[start of Excerpt]
Much Ado About Nothing by William Shakespeare

The European Theatre Group

ADC Theatre

January 14th 2004


It always feels like a privilege to see a European Theatre Group production. It's a pretty good recipe - a cast of Cambridge University's brightest young things; a play by old beardy; and a good long run in Europe to knock all the corners off, smooth out all the wrinkles and make the cast feel like conquering heroes.

Even so, this production showed itself to be better than the sum of all those parts. It wasn't simply the smooth patina of a long run that made this a joy to watch. Almost all the playing showed signs of thoughtful casting and even more thoughtful rehearsal. Ben Kerridge as Leonato is a born character actor. How could someone do so much with so little beard? Alex Lamont also powered through the play as Margaret making something interesting out of almost nothing (is she really captain of the Newnham belly dancing team?). Max Bennett gave a Billy Idol-ish performance as Don Jon. Then after a quick change he managed to point up the comedy of the tricky "clown" scenes, playing Dogberry in a way that allowed you to laugh, even if you hadn't read the footnotes in the Arden edition. If you think this isn't hard you should see Michael Keaton try to do it in the film.
[end of Excerpt]
● **Goal**
Continue the review of the European Theatre Group's Much Ado About Nothing from the point where it stops.
[start of Supplied data]
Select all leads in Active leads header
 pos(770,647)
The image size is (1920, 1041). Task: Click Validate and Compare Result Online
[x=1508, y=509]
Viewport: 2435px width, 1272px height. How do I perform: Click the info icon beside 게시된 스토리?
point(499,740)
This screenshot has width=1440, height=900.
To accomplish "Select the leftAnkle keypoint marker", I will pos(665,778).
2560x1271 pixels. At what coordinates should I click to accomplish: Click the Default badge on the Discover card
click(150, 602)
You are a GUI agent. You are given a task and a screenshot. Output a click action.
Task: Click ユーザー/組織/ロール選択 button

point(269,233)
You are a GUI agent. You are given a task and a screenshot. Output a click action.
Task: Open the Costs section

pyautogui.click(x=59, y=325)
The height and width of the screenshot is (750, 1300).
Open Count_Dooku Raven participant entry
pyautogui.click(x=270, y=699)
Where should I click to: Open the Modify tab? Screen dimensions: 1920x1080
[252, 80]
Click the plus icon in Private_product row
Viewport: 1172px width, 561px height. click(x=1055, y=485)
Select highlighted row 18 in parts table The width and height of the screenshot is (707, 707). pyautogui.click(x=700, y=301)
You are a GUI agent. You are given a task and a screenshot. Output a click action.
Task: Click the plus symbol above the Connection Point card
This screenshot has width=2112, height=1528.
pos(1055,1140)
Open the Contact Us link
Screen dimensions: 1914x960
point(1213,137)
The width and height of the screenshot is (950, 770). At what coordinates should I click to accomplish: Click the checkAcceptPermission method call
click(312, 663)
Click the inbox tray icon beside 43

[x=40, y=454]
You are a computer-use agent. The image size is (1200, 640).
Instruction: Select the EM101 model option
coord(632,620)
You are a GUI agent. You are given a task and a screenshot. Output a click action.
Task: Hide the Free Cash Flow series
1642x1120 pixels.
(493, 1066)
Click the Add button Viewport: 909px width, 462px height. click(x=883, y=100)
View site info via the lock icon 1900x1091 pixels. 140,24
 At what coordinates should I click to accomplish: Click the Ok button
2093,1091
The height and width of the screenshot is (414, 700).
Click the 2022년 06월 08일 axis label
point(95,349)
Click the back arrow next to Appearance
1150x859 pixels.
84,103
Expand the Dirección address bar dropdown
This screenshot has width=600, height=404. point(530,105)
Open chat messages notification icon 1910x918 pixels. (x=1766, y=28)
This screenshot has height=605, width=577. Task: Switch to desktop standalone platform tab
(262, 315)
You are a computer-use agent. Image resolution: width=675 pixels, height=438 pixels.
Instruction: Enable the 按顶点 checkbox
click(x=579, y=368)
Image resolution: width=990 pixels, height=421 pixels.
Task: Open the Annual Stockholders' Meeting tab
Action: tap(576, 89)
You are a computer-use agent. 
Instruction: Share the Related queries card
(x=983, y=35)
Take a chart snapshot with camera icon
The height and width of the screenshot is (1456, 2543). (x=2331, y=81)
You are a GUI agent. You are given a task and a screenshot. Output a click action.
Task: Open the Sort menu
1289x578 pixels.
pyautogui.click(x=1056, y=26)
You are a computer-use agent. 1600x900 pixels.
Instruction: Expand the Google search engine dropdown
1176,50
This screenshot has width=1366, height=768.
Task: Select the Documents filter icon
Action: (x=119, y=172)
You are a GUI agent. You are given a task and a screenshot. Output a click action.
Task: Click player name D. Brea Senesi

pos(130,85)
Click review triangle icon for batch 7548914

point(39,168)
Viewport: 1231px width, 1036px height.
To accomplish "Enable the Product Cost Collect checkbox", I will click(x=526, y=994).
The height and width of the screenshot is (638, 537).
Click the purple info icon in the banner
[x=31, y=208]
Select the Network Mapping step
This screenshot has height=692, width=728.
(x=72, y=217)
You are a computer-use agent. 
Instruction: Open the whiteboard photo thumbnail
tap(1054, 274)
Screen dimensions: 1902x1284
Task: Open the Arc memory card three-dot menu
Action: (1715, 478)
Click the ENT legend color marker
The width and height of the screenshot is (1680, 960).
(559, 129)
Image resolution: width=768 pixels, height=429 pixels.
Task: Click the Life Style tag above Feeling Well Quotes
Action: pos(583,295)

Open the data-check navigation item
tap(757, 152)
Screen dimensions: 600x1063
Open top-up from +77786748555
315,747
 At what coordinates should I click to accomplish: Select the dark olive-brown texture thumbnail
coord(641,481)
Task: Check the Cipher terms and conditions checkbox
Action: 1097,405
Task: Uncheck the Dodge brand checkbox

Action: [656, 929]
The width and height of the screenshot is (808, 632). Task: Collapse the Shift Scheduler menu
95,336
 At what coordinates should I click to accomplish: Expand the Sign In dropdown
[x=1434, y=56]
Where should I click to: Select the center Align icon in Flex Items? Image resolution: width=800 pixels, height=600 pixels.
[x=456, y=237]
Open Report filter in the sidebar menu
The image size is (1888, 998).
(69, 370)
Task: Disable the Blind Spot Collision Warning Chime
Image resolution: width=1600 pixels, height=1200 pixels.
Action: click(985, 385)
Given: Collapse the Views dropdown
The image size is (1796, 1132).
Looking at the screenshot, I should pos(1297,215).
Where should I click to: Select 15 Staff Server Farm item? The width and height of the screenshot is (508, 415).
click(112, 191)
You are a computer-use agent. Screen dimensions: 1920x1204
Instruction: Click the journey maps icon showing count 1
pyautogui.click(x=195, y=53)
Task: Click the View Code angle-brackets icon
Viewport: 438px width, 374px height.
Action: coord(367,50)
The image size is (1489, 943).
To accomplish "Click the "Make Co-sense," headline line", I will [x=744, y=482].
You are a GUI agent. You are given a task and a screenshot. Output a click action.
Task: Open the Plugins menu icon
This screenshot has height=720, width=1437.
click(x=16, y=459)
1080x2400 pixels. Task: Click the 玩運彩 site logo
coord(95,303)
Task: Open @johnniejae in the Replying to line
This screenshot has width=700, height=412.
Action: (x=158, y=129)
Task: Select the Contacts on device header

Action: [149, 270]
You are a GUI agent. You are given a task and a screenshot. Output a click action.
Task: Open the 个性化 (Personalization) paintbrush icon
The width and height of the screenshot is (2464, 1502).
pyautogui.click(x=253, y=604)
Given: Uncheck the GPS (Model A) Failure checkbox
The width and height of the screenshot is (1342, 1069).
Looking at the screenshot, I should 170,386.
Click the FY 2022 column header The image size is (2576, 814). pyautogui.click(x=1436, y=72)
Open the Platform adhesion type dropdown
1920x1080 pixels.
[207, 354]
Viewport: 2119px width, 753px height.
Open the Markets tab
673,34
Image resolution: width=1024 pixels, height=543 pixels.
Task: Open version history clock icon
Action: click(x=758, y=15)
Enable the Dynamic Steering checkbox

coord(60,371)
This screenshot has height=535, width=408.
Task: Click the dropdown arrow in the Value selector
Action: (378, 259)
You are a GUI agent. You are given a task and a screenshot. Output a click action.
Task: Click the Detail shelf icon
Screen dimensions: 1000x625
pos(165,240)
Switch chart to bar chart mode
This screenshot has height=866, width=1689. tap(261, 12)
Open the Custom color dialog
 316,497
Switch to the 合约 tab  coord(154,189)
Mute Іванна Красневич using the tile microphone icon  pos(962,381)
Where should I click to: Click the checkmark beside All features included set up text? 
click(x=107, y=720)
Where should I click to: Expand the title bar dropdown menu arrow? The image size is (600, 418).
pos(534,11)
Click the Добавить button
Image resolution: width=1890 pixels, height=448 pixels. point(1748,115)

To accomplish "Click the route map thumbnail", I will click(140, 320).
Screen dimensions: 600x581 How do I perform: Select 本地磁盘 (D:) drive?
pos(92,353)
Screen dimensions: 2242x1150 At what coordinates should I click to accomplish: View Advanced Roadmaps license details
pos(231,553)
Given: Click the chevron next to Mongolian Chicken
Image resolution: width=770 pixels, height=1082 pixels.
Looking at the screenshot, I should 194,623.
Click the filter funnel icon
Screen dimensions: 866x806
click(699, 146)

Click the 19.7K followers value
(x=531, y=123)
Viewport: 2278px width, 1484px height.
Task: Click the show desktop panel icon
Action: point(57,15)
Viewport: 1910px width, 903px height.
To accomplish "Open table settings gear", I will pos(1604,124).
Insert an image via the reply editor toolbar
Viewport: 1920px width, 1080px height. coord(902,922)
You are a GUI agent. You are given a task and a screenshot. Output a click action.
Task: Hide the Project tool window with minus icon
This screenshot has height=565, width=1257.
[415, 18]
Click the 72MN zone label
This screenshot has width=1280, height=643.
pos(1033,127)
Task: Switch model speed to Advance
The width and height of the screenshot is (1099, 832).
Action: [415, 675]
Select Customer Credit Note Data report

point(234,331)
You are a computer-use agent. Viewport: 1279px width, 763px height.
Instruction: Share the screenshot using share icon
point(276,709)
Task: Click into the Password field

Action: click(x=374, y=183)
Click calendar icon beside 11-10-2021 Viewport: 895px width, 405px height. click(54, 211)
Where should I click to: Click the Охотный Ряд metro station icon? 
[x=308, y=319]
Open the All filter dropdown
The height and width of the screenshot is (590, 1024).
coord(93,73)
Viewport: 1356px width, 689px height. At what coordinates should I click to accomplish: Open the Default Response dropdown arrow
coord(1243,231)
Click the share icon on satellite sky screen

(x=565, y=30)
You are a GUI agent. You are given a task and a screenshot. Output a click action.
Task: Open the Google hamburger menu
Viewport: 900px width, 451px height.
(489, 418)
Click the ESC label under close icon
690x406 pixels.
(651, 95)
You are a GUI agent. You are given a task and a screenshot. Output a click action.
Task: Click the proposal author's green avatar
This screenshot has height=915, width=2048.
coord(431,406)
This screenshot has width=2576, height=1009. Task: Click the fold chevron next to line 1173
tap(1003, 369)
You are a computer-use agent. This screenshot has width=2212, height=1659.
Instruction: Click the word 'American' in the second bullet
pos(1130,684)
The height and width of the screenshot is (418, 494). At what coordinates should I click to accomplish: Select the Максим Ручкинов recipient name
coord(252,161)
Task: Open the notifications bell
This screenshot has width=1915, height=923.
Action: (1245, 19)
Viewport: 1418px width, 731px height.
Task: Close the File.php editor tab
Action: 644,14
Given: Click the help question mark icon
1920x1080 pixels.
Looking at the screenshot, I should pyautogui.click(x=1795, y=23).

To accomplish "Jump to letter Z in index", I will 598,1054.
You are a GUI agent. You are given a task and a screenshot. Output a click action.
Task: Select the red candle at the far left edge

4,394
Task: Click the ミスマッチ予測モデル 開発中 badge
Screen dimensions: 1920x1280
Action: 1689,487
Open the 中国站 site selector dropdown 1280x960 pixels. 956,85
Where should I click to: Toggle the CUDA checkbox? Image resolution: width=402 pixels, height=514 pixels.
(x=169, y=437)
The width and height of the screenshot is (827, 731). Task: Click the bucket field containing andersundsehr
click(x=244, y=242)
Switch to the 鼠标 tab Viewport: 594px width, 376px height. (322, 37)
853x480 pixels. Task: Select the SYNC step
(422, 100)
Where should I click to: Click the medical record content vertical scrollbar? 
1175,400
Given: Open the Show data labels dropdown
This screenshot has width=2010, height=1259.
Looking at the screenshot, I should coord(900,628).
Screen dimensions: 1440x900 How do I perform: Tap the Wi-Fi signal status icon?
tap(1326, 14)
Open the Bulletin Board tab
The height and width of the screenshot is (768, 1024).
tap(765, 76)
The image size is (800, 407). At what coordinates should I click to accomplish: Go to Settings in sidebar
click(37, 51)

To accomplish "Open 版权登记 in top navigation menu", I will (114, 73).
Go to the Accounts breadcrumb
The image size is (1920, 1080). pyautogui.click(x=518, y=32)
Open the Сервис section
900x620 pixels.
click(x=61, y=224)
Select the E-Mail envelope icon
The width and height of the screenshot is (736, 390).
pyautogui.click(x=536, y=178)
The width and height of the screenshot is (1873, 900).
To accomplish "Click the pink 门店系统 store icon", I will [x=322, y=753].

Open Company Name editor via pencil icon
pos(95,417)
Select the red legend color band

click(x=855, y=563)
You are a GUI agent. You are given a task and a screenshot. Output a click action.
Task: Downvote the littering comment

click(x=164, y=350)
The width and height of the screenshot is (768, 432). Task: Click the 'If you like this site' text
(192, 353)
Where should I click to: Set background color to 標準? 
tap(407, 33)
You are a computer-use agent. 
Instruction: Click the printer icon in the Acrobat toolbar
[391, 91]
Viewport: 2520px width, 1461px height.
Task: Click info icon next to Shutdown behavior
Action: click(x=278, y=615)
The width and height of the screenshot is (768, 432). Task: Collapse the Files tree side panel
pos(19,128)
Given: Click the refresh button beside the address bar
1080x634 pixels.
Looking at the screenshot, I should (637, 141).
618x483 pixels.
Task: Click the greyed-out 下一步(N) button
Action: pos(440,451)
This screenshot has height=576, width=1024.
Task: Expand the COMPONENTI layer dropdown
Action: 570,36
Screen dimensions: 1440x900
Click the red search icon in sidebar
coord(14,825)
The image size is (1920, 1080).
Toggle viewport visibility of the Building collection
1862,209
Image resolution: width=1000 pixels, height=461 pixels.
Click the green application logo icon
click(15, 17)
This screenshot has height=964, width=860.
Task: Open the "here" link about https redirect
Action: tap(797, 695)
[end of Supplied data]
● **Written answer**
This isn't one of those fancy deluxe Shakespeare plays where all the lovers have to do is a bit of sighing and snogging. There aren't going to be some faeries and rude mechanicals along in a minute to relieve the tedium. This is just your basic romantic comedy and the principals have to provide all the frills themselves. Most of the responsibility for making the play worth watching falls on the shoulders of the young lovers, Benedick (Adam Shindler) and Beatrice (Susanna Hislop). Shindler was more than up to the task, delivering a laddish performance somewhere equidistant between Martin Clunes, Hugh Grant and Darren Gough. Some of best moments of the evening were when he was alone on stage, tirelessly helping his lines off the page (at one stage literally flirting with audience participation) and always making the maximum sense of Benedick as a full-rounded character who spells Benedick with a capital BLOKE.

It was only when Beatrice and Benedick were on stage together that some of the expected fireworks failed to occur. The spine of the play is this spiky relationship. Sadly this was the one thing that was slightly limp. Maybe this was a directorial problem of not getting the volume levels right. Benedick needed to be turned down a couple of notches from "eleven" to give Beatrice a chance to shine. Or maybe it was that Susanna Hislop wasn't really comfortable in a role that needs something more than the straightforward romantic lead.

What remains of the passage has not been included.